TO DO:
a) Update the Evan biography by rewriting it starting at "In June 2009, Evan" and ending at "cult fan base.", with every "Interscope" changed to "Interscope Records".
b) According to the Evan biography, which competition did Evan win in 2008 at age 18?
c) Summarize the Evan biography in two sentences.

SUPPLIED TEXT:
Later, Evan focused more on producing and songwriting. He started to incorporate raps, while introducing melodic undertones over his own production. In 2008 at the age of 18, Evan won the Brooklyn Hip Hop Festival's Spit 16 competition curated by The Source.

It was around this time where Evan started interning at The FADER in New York City. He gave his then mixtape Radio in My Head to friend and acclaimed Hip Hop director Rik Cordero (whom he met while interning at The FADER). Cordero and Evan started creating visually stunning music videos to complement Evan's sound. These videos were then circulated to the top music executives, and within weeks, Evan had several major label offers.

Career

In June 2009, Evan decided to sign with Zone 4/Interscope with the support of Jimmy Iovine. In October 2009, Evan was featured in Billboard as an "Under the radar artist with the potential to break into the big time."

In August 2010, Interscope released the single, "In Love with You." In March 2011, the song was aired on the Greek television show Radio Arvyla and because of this, it met great success, reaching No. 1 overall on the Greek iTunes charts. During this time, he had also worked with some of his musical heroes such as The Neptunes, Dr. Dre and Mike Elizondo.

In the spring of 2011, Evan joined OneRepublic on a nationwide tour. At the end of 2011, Evan opted out of his contract with Interscope. He split ways with the label expressing that they were not supporting his true vision thoroughly. After leaving and going independent, Evan started to form a passionate cult fan base.

DATASET:
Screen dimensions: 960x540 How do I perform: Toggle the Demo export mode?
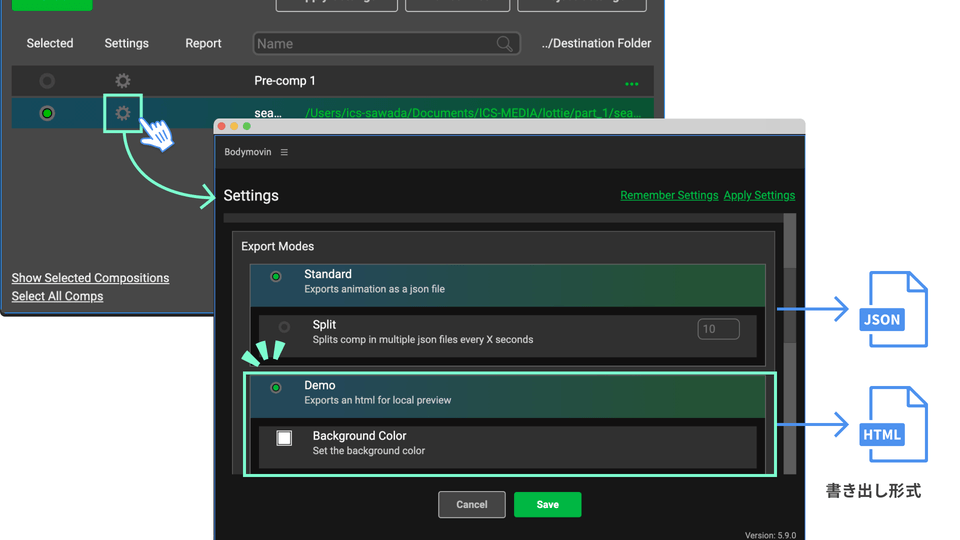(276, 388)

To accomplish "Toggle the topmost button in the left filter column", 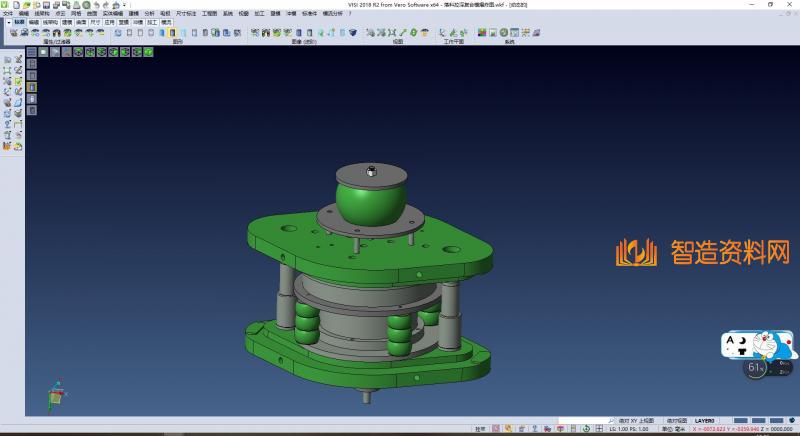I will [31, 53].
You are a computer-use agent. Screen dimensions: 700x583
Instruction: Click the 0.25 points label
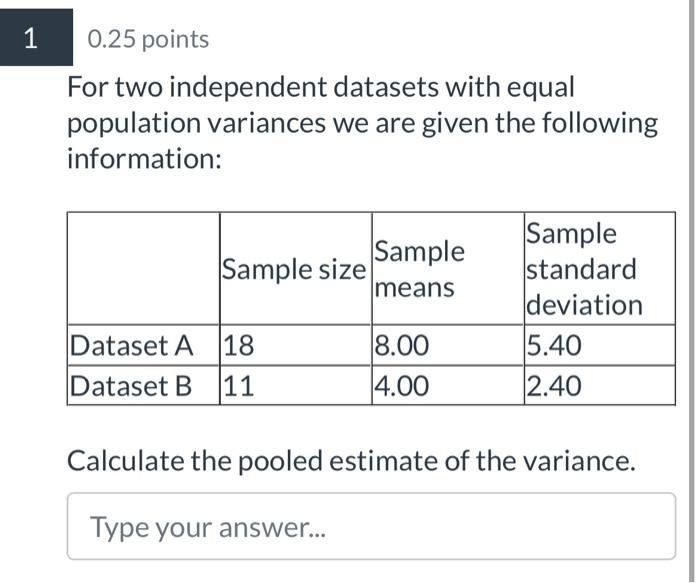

SOLVED TASKS:
a)
In June 2009, Evan decided to sign with Zone 4/Interscope Records with the support of Jimmy Iovine. In October 2009, Evan was featured in Billboard as an "Under the radar artist with the potential to break into the big time."

In August 2010, Interscope Records released the single, "In Love with You." In March 2011, the song was aired on the Greek television show Radio Arvyla and because of this, it met great success, reaching No. 1 overall on the Greek iTunes charts. During this time, he had also worked with some of his musical heroes such as The Neptunes, Dr. Dre and Mike Elizondo.

In the spring of 2011, Evan joined OneRepublic on a nationwide tour. At the end of 2011, Evan opted out of his contract with Interscope Records. He split ways with the label expressing that they were not supporting his true vision thoroughly. After leaving and going independent, Evan started to form a passionate cult fan base.

b) He won the Brooklyn Hip Hop Festival's Spit 16 competition, curated by The Source.

c) After winning the Spit 16 competition in 2008 and making music videos with director Rik Cordero, whom he met while interning at The FADER, Evan drew several major label offers and signed with Zone 4/Interscope in June 2009. His 2010 single "In Love with You" reached No. 1 on the Greek iTunes charts after airing on Radio Arvyla, and after touring with OneRepublic in 2011 he left Interscope, went independent, and built a passionate cult fan base.